-- Goal of the exercise --
Could you turn each line of the listing below into a string in a JSON list, leaving out the blank lines?

-- Entries --
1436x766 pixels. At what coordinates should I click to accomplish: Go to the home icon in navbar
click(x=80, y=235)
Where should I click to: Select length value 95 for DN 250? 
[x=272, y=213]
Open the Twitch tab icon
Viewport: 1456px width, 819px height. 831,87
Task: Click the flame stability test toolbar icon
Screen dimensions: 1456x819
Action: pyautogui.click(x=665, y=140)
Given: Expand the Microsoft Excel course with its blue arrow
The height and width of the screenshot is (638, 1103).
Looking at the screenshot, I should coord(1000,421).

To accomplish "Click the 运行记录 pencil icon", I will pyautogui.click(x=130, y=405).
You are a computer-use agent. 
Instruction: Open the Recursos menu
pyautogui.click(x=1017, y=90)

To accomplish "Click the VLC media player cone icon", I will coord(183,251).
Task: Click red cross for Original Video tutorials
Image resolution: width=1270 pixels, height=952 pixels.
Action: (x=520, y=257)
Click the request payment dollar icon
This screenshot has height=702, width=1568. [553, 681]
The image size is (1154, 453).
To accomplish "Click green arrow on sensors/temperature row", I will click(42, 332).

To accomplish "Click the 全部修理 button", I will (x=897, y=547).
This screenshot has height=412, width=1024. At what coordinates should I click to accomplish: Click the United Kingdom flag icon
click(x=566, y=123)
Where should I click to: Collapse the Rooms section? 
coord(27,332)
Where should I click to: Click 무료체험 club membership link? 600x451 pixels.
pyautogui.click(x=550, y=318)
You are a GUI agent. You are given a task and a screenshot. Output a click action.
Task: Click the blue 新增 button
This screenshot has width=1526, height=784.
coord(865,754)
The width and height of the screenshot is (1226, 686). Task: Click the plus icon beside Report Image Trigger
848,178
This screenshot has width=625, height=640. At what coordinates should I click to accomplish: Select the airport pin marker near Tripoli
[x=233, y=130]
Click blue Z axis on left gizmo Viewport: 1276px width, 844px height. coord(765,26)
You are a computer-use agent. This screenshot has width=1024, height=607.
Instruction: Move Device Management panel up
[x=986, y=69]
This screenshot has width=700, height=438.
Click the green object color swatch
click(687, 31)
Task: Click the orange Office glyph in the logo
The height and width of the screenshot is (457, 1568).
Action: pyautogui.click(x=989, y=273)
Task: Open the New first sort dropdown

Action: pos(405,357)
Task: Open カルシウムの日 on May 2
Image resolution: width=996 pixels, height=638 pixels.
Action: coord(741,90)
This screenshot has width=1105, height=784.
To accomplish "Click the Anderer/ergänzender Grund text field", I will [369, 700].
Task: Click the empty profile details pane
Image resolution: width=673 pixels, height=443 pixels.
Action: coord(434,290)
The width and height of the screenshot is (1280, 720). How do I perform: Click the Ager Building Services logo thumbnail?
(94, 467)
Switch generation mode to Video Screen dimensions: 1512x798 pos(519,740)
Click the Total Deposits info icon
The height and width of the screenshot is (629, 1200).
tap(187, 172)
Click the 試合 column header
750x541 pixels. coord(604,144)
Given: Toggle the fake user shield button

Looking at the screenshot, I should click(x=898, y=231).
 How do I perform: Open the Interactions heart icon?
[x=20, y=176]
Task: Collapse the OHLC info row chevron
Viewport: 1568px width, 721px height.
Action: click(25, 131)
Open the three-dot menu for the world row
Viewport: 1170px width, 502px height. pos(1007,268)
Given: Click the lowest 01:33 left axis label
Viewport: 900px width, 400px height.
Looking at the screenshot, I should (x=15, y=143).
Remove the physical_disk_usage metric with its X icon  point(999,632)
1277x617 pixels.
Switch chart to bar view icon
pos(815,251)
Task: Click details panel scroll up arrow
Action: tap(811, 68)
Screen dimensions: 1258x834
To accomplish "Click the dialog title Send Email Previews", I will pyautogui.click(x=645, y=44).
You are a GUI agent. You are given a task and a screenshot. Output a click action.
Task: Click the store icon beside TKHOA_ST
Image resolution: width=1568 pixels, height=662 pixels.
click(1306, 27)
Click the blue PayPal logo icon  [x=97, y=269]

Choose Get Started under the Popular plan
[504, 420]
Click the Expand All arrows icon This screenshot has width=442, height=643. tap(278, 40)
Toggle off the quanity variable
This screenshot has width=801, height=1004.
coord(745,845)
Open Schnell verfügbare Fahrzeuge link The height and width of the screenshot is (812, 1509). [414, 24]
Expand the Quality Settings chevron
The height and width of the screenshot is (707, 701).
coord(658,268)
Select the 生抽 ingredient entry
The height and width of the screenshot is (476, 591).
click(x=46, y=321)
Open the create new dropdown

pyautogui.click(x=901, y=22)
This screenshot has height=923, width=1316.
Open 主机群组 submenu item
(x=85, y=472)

-- Task answer --
[
  "1436x766 pixels. At what coordinates should I click to accomplish: Go to the home icon in navbar",
  "click(x=80, y=235)",
  "Where should I click to: Select length value 95 for DN 250? ",
  "[x=272, y=213]",
  "Open the Twitch tab icon",
  "Viewport: 1456px width, 819px height. 831,87",
  "Task: Click the flame stability test toolbar icon",
  "Screen dimensions: 1456x819",
  "Action: pyautogui.click(x=665, y=140)",
  "Given: Expand the Microsoft Excel course with its blue arrow",
  "The height and width of the screenshot is (638, 1103).",
  "Looking at the screenshot, I should coord(1000,421).",
  "To accomplish \"Click the 运行记录 pencil icon\", I will pyautogui.click(x=130, y=405).",
  "You are a computer-use agent. ",
  "Instruction: Open the Recursos menu",
  "pyautogui.click(x=1017, y=90)",
  "To accomplish \"Click the VLC media player cone icon\", I will coord(183,251).",
  "Task: Click red cross for Original Video tutorials",
  "Image resolution: width=1270 pixels, height=952 pixels.",
  "Action: (x=520, y=257)",
  "Click the request payment dollar icon",
  "This screenshot has height=702, width=1568. [553, 681]",
  "The image size is (1154, 453).",
  "To accomplish \"Click green arrow on sensors/temperature row\", I will click(42, 332).",
  "To accomplish \"Click the 全部修理 button\", I will (x=897, y=547).",
  "This screenshot has height=412, width=1024. At what coordinates should I click to accomplish: Click the United Kingdom flag icon",
  "click(x=566, y=123)",
  "Where should I click to: Collapse the Rooms section? ",
  "coord(27,332)",
  "Where should I click to: Click 무료체험 club membership link? 600x451 pixels.",
  "pyautogui.click(x=550, y=318)",
  "You are a GUI agent. You are given a task and a screenshot. Output a click action.",
  "Task: Click the blue 新增 button",
  "This screenshot has width=1526, height=784.",
  "coord(865,754)",
  "The width and height of the screenshot is (1226, 686). Task: Click the plus icon beside Report Image Trigger",
  "848,178",
  "This screenshot has width=625, height=640. At what coordinates should I click to accomplish: Select the airport pin marker near Tripoli",
  "[x=233, y=130]",
  "Click blue Z axis on left gizmo Viewport: 1276px width, 844px height. coord(765,26)",
  "You are a computer-use agent. This screenshot has width=1024, height=607.",
  "Instruction: Move Device Management panel up",
  "[x=986, y=69]",
  "This screenshot has width=700, height=438.",
  "Click the green object color swatch",
  "click(687, 31)",
  "Task: Click the orange Office glyph in the logo",
  "The height and width of the screenshot is (457, 1568).",
  "Action: pyautogui.click(x=989, y=273)",
  "Task: Open the New first sort dropdown",
  "Action: pos(405,357)",
  "Task: Open カルシウムの日 on May 2",
  "Image resolution: width=996 pixels, height=638 pixels.",
  "Action: coord(741,90)",
  "This screenshot has width=1105, height=784.",
  "To accomplish \"Click the Anderer/ergänzender Grund text field\", I will [369, 700].",
  "Task: Click the empty profile details pane",
  "Image resolution: width=673 pixels, height=443 pixels.",
  "Action: coord(434,290)",
  "The width and height of the screenshot is (1280, 720). How do I perform: Click the Ager Building Services logo thumbnail?",
  "(94, 467)",
  "Switch generation mode to Video Screen dimensions: 1512x798 pos(519,740)",
  "Click the Total Deposits info icon",
  "The height and width of the screenshot is (629, 1200).",
  "tap(187, 172)",
  "Click the 試合 column header",
  "750x541 pixels. coord(604,144)",
  "Given: Toggle the fake user shield button",
  "Looking at the screenshot, I should click(x=898, y=231).",
  " How do I perform: Open the Interactions heart icon?",
  "[x=20, y=176]",
  "Task: Collapse the OHLC info row chevron",
  "Viewport: 1568px width, 721px height.",
  "Action: click(25, 131)",
  "Open the three-dot menu for the world row",
  "Viewport: 1170px width, 502px height. pos(1007,268)",
  "Given: Click the lowest 01:33 left axis label",
  "Viewport: 900px width, 400px height.",
  "Looking at the screenshot, I should (x=15, y=143).",
  "Remove the physical_disk_usage metric with its X icon  point(999,632)",
  "1277x617 pixels.",
  "Switch chart to bar view icon",
  "pos(815,251)",
  "Task: Click details panel scroll up arrow",
  "Action: tap(811, 68)",
  "Screen dimensions: 1258x834",
  "To accomplish \"Click the dialog title Send Email Previews\", I will pyautogui.click(x=645, y=44).",
  "You are a GUI agent. You are given a task and a screenshot. Output a click action.",
  "Task: Click the store icon beside TKHOA_ST",
  "Image resolution: width=1568 pixels, height=662 pixels.",
  "click(1306, 27)",
  "Click the blue PayPal logo icon  [x=97, y=269]",
  "Choose Get Started under the Popular plan",
  "[504, 420]",
  "Click the Expand All arrows icon This screenshot has width=442, height=643. tap(278, 40)",
  "Toggle off the quanity variable",
  "This screenshot has width=801, height=1004.",
  "coord(745,845)",
  "Open Schnell verfügbare Fahrzeuge link The height and width of the screenshot is (812, 1509). [414, 24]",
  "Expand the Quality Settings chevron",
  "The height and width of the screenshot is (707, 701).",
  "coord(658,268)",
  "Select the 生抽 ingredient entry",
  "The height and width of the screenshot is (476, 591).",
  "click(x=46, y=321)",
  "Open the create new dropdown",
  "pyautogui.click(x=901, y=22)",
  "This screenshot has height=923, width=1316.",
  "Open 主机群组 submenu item",
  "(x=85, y=472)"
]